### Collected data
_____
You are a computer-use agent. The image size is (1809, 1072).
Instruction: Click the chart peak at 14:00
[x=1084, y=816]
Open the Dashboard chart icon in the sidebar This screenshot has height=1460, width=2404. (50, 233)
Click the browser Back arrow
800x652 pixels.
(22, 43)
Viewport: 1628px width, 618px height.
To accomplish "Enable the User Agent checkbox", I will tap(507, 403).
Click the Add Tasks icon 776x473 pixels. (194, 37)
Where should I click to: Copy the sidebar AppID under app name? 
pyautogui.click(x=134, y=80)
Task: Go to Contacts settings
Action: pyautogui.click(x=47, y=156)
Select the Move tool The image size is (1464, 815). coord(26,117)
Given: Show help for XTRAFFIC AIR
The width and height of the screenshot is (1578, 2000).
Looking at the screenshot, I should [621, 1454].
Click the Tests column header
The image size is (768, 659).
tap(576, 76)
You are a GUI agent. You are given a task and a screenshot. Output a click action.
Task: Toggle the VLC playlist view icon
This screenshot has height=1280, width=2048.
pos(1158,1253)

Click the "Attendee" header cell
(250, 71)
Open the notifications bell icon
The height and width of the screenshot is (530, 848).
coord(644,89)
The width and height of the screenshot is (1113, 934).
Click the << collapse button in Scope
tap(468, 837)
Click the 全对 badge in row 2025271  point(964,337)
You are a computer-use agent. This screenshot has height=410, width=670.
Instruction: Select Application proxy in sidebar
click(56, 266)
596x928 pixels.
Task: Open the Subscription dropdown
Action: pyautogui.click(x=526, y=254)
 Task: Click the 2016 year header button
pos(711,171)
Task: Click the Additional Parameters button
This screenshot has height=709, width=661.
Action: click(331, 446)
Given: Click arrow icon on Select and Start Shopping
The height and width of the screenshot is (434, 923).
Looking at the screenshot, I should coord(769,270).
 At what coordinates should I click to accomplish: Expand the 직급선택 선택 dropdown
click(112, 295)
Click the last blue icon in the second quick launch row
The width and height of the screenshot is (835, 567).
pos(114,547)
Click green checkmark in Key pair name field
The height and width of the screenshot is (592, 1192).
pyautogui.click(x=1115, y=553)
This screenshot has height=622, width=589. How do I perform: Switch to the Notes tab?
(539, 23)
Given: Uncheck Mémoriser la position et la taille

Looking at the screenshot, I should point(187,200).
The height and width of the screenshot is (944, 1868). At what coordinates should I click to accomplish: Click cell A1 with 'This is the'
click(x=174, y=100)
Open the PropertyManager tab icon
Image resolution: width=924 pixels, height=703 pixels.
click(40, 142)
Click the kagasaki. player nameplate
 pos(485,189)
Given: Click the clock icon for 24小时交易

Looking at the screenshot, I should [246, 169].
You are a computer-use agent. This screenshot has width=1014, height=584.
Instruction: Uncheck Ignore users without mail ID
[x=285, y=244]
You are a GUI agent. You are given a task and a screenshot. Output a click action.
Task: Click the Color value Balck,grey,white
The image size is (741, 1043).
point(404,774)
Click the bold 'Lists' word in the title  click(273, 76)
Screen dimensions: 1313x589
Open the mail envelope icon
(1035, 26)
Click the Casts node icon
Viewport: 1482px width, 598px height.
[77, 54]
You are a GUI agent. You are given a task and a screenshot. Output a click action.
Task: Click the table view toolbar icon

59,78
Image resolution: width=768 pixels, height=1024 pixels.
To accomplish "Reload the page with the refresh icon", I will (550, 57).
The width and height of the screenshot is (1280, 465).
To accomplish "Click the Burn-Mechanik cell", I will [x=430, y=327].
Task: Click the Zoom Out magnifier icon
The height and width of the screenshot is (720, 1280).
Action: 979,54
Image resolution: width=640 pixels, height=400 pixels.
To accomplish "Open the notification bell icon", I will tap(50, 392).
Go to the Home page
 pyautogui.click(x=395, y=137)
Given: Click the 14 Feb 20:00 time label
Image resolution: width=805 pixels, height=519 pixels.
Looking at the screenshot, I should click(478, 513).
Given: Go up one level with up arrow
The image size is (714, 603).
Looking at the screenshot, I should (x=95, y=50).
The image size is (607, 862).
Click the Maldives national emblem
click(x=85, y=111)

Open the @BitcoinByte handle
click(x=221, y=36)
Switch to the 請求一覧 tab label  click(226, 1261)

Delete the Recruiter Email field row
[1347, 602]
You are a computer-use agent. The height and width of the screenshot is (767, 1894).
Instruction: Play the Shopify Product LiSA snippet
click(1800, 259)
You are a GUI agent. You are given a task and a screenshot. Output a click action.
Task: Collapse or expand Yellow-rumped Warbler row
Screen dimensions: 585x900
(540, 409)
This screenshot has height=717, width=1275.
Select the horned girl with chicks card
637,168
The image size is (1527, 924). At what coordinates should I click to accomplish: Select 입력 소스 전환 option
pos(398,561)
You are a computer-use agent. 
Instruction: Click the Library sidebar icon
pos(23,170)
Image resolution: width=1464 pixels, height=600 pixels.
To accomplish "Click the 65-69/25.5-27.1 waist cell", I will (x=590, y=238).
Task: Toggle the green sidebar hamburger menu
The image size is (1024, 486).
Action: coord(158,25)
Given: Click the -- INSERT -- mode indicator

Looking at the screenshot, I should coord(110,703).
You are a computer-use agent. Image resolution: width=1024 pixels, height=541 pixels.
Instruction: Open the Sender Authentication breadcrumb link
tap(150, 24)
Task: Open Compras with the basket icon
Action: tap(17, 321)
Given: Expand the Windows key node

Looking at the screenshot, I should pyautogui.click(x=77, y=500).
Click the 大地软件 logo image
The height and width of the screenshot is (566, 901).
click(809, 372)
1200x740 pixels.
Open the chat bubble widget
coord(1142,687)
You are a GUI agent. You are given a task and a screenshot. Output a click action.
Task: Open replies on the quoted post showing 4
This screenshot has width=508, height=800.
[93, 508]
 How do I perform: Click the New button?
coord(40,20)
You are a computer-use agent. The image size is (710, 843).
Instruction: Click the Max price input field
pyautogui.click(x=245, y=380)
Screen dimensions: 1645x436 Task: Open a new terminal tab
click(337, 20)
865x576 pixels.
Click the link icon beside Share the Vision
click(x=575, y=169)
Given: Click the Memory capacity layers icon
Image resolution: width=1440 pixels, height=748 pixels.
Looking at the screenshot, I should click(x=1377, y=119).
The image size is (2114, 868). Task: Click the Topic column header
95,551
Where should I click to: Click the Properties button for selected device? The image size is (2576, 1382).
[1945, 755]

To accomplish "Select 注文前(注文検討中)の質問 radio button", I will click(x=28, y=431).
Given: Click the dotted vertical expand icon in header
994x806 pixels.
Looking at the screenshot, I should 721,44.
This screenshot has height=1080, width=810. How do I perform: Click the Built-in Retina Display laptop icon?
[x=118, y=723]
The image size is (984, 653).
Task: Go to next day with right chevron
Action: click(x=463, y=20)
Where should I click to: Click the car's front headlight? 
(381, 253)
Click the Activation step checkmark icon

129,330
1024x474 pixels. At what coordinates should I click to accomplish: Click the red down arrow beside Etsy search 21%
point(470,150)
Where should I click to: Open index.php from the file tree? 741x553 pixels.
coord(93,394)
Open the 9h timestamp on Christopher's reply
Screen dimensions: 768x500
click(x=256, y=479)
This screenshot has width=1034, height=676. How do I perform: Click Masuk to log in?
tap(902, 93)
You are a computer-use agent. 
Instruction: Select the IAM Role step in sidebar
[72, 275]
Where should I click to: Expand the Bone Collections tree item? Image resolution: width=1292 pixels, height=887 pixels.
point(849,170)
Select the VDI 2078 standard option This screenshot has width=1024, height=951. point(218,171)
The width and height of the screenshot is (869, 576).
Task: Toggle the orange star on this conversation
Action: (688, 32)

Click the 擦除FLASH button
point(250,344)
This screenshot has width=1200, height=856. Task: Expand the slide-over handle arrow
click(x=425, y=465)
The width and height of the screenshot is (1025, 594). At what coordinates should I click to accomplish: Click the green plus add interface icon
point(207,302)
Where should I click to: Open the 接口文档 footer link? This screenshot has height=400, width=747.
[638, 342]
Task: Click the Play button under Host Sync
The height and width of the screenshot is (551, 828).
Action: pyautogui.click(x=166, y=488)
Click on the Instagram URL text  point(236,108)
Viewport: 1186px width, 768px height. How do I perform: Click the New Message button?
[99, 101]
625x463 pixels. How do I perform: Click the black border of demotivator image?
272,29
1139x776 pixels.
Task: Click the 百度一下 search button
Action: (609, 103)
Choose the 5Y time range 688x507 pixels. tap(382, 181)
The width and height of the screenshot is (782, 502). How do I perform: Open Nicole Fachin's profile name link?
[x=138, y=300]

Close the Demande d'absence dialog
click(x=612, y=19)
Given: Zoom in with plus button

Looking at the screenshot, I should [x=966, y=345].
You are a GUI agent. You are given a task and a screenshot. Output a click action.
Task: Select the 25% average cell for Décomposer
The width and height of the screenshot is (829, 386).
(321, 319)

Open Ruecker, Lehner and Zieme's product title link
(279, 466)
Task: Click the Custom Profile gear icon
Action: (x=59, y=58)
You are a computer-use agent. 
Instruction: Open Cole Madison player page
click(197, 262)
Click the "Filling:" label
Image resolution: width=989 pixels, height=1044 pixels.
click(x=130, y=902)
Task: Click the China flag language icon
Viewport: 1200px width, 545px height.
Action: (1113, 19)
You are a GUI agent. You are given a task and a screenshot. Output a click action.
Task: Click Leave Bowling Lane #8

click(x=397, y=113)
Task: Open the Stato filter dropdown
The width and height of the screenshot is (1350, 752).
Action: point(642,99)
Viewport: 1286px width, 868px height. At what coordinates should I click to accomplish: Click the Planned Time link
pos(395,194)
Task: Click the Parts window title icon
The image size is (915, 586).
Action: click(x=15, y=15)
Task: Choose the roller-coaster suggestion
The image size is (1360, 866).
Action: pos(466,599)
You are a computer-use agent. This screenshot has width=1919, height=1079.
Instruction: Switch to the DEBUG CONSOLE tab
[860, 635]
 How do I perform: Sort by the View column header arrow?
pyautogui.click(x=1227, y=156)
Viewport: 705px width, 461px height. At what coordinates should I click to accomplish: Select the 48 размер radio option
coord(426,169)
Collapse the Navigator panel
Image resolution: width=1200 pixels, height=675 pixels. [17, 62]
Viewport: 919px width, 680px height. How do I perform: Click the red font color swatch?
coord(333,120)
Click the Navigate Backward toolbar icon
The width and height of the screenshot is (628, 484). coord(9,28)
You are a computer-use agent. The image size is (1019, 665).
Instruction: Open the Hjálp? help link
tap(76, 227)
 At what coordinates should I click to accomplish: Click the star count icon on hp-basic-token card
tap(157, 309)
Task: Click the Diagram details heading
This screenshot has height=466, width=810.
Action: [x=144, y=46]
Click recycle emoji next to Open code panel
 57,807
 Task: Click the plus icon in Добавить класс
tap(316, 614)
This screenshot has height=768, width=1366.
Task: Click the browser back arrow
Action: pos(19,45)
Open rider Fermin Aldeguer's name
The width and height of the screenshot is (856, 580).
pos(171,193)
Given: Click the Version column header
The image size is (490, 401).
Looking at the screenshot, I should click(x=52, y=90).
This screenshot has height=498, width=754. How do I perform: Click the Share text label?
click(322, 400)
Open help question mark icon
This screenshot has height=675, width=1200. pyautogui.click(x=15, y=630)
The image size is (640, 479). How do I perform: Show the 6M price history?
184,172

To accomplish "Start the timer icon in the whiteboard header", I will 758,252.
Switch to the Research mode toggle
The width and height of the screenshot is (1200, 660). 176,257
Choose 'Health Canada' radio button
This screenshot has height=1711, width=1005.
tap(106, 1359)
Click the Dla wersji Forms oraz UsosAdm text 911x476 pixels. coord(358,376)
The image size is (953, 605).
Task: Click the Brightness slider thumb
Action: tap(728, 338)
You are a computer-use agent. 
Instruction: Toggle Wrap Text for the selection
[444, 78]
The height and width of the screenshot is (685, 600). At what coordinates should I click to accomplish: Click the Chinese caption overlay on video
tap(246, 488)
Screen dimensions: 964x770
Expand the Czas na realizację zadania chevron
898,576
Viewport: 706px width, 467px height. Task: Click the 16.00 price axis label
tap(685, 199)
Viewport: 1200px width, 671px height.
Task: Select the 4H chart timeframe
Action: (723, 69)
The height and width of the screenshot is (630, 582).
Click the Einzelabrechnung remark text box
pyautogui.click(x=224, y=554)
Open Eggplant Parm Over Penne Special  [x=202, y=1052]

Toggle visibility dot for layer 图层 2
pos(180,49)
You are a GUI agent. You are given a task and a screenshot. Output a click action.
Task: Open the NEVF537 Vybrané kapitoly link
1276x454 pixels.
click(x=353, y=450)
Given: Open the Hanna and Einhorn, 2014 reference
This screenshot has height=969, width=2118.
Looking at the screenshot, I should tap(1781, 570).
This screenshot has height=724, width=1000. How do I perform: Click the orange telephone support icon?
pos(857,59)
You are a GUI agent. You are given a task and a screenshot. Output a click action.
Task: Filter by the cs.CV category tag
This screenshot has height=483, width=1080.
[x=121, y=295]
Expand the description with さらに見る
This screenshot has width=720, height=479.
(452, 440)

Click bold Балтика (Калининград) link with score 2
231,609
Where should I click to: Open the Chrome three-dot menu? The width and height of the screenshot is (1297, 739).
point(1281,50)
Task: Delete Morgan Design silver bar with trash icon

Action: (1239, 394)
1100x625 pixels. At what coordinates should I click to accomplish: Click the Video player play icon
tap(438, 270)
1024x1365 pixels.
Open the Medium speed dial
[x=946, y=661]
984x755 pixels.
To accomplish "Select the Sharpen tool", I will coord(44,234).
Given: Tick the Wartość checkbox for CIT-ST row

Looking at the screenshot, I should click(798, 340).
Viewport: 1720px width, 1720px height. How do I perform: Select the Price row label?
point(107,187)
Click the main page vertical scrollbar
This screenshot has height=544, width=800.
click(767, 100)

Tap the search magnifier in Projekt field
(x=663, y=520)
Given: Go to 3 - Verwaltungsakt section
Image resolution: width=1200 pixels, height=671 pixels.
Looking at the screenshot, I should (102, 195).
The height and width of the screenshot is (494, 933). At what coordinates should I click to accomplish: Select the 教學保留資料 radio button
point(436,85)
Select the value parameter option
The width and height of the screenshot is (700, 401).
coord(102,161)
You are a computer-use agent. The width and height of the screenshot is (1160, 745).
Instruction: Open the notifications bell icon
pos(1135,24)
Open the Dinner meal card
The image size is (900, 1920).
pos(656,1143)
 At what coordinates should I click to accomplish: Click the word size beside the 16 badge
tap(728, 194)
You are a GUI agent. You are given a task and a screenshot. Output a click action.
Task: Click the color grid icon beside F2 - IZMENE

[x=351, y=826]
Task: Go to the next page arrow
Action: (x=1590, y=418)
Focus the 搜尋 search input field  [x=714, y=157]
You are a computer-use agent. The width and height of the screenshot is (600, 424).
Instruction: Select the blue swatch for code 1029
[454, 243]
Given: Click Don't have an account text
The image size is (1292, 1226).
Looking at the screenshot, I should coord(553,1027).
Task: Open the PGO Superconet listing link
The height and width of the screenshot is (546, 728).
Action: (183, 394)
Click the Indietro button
_____
### THE PROBLEM
Above are the records; from them, give again exactly the lines from the one containing "Click the kagasaki. player nameplate" to the one containing "has width=1014, height=584.", both lines included, and nothing more.

### EXPECTED ANSWER
Click the kagasaki. player nameplate
 pos(485,189)
Given: Click the clock icon for 24小时交易

Looking at the screenshot, I should [246, 169].
You are a computer-use agent. This screenshot has width=1014, height=584.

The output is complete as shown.